At the time of my mom's passing, she and I had been in a disagreement about her life style (alcoholism) and had not spoken with each other for nearly three months. I can't even recall our last conversation, but I do remember writing her a letter telling her how disappointed I was that she was not taking care of herself and that I was 'taking a break' from her until she changed her destructive habits.

Yeah... I found that letter on the mantel of her fireplace as my sis and I were cleaning up her house getting it ready to sell. It really chokes me up to think how my mom was feeling in those days leading up to her passing. How alone and abandoned she must have felt... How scared she must have been...

But the one thing that really gets me You see, is my mom didn't know the Lord. She had given up on pretty much any kind of religion. And me... I knew the Lord, but I was a weak Christian back then.(still am, in fact) I was fed up with my mom. I was worn out caring for her. I was sick and tired of her not trying to get better.

I tried to witness to her but couldn't get through... So I just gave up. I gave up on my mom. Oh I was just 'taking a break' I told myself. But I ran out of time...

And she died.

I'm really doing bad emotionally with all this right now. I still have guilt that I didn't stop my busy life for a while longer and throw myself into the woman who gave birth to me. The woman who held me in her arms as a little baby and loved me.

And now I have little doubt where her soul is resting in eternity... Oh I could have done more...

Sure, she had Free Will and made her own life decisions, but I see my mom's life as a missed opportunity.

My daddy passed away six months later. That's an entirely different story, there...

I could go on and on but I think I've spilled enough emotion for the morning. Let me close on a positive note:

I know I can't change the past. But I can make sure that history does not repeat itself. I'm not going to give up on or take a break from anyone else. I'm going to diligently seek my Lord and Savior, Jesus Christ, every day. In that way, I believe there will be some meaning to my mom's life and death. I know my Lord has plans to prosper me, not plans for calamity.

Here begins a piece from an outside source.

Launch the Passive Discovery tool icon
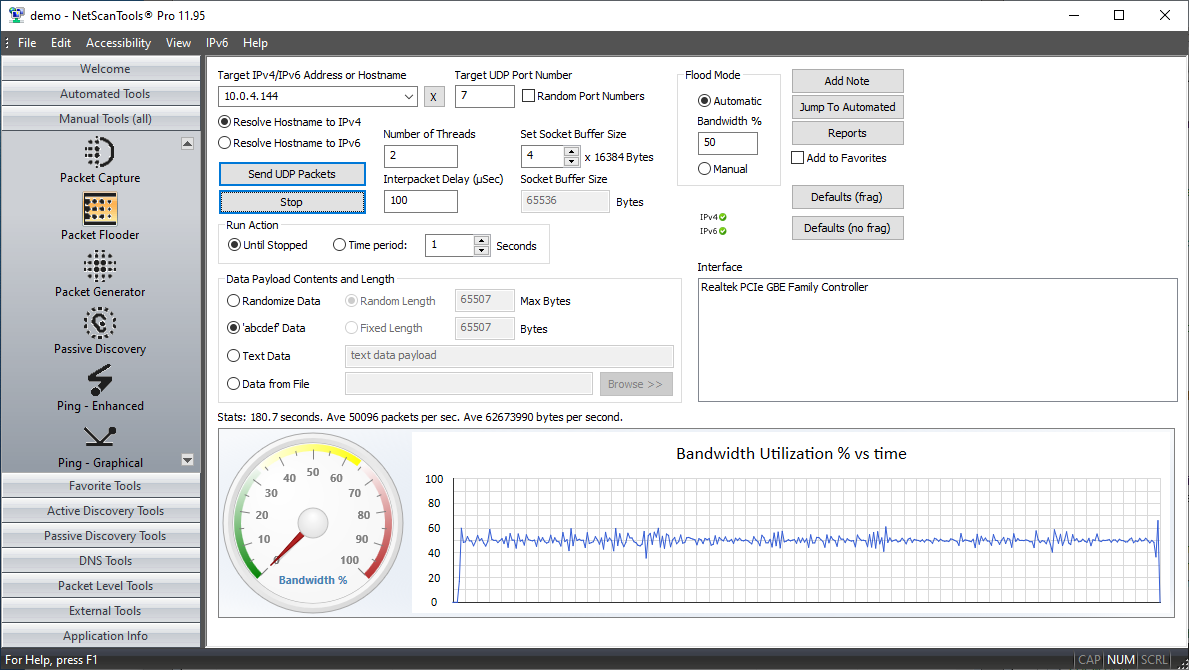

Dear Friends, I apologize for the 'dark' tone of my post today. I needed to write to let out some emotion. I'm better now. I believe that in our lives we are going to face struggles. But God is Good. He will never leave us or forsake us. Call upon the name of the Lord and BE SAVED...!

1 comments:

Judy Ohlemacher said...

Sam, I too have similar feelings of regret after the death of my mother when I was 15 and the death of my father a year later. I think everyone feels they should have done more...spent more time...with a person who passes. Remember, only Jehovah knows the true condition of the heart. You may see her again in the next world.